The Necrophile Morgue Worker & The Corpse Rape That Exposed Him
HAMILTON COUNTY, OHIO — On August 19, 1982, David Steffen, posing as a door-to-door salesman, burst into the home of 19-year-old Karen Range, whereupon he beat the teenager, stuffed a rag in her mouth, and slashed her throat with a paring knife with such force he nearly took off her head.
Steffen eventually pleaded guilty to murdering Range, and said he also attempted to rape her, but he swore up-and-down he never actually completed the sexual aspect of the crime. Investigators initially didn't believe Steffen, since a medical exam found semen inside and all over the victim’s body.
Twenty-six years later, DNA technology would prove, horrifically, that the killer was telling the truth.
In 1983, an Ohio court found David Steffen guilty of first-degree murder and rape and sentenced him to be executed. For the next quarter-century, Steffen fought the rape conviction, hoping to get off Death Row.
He got a huge break in 2008. Steffen's attorneys convinced a judge to order a DNA test on the semen in question. Using technology that was previously unavailable, the process revealed a second horror that befell Karen Range on the very day she was slaughtered.
The fluid actually came from Kenneth Douglas, a married father of four who had worked in the Hamilton County Morgue for 16 years. The DNA matched a sample taken from Douglas earlier in 2008, after he’d been busted for drugs. He had raped Range's remains.
Douglas admitted to removing Range’s body from storage about four hours following its delivery, whereupon he got drunk, smoked crack, and said he did “remember removing her from the freezer” in order “to have sex with her.”
In short order, Douglas got three years in jail for “gross abuse of a corpse.” Eventually, Douglas confessed to sexually violating more than 100 dead bodies during his 16 years on the job.
The Hamilton County Morgue first hired Kenneth Douglas in 1976. He worked at night and said he regularly consumed copious amounts of alcohol during his shifts.
Come the eighties, Douglas added crack cocaine to the mix. He claimed that combination prompted him to start raping cadavers that were awaiting autopsies. As Douglas himself put it:
“I would just get on top of them and pull my pants down.”
Douglas had unfettered access to dead bodies until leaving the morgue gig in 1992. All the while, his wife suspected he was up to no good. She regularly picked him up from work and described him as “reeking of alcohol and sex.”
At one point, Pat Douglas, Kenneth’s wife, telephoned his supervisor to say she believed her husband was getting drunk and high at the morgue. The supervisor reportedly responded:
“Whatever happens on county time and on county property is county business.”
That quote would come back to haunt not just the supervisor, but a number of Ohio officials.
In 2012, Douglas pleaded guilty to sexually desecrating the bodies of April Hicks, who had fallen from a high window, and Charlene Appling, who was six months pregnant when she was strangled to death.

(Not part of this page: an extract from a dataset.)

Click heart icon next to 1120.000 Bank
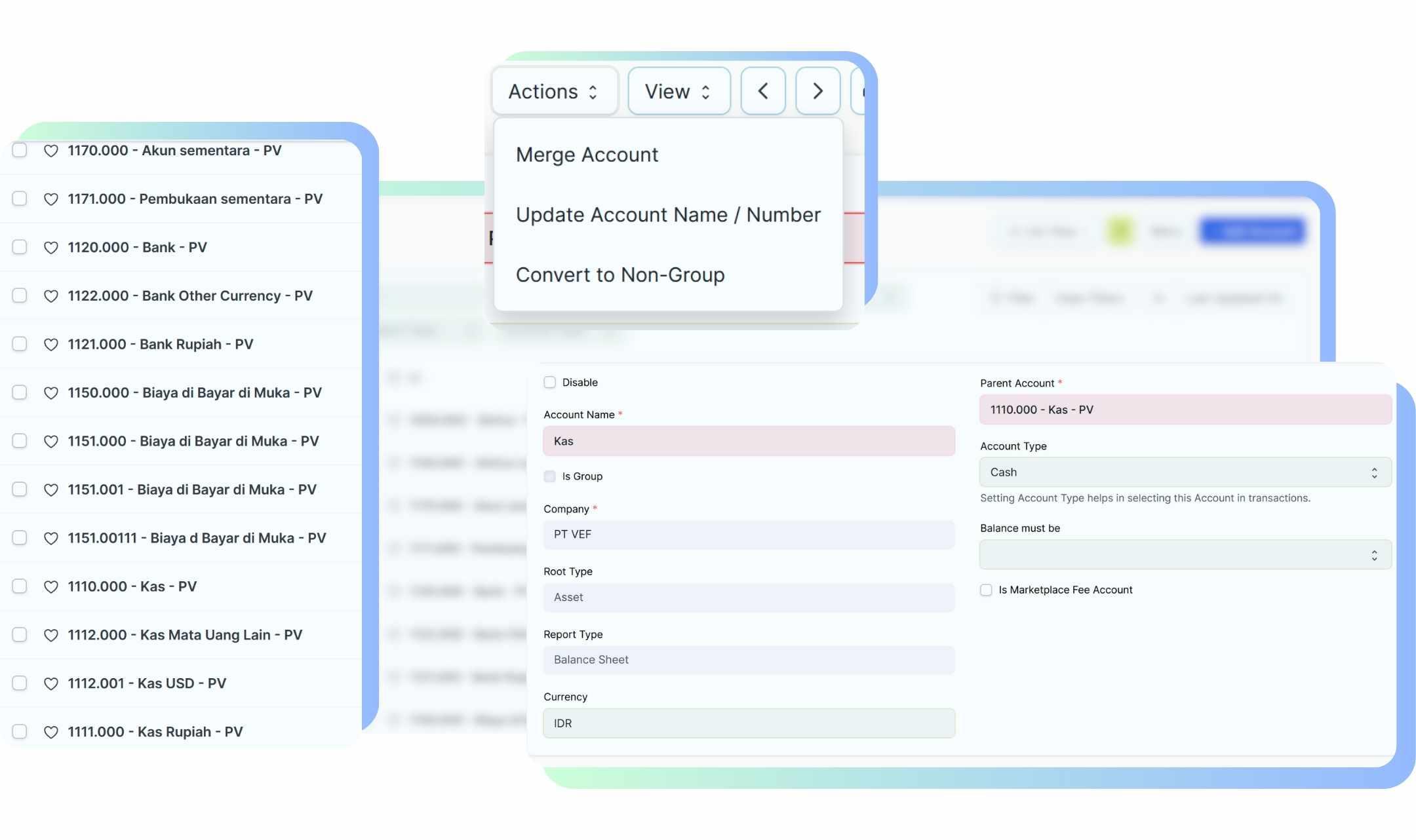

Two years later, the families of Douglas’s victims sued Hamilton County. The supervisor’s flippant comment about “county business” figured profoundly in the case, as did Douglas’s videotaped deposition, wherein he came clean about his scores of sickening atrocities.
After taking huge heat for fighting the suits, Hamilton County settled with the families of the victims in 2015. The following year, the State of Ohio cleared David Steffen of raping Karen Range and commuted his death sentence to life without the possibility of parole. He agreed to file no more appeals.
Kenneth Douglas, now 62, is out of prison and, by all known accounts, is keeping a low profile.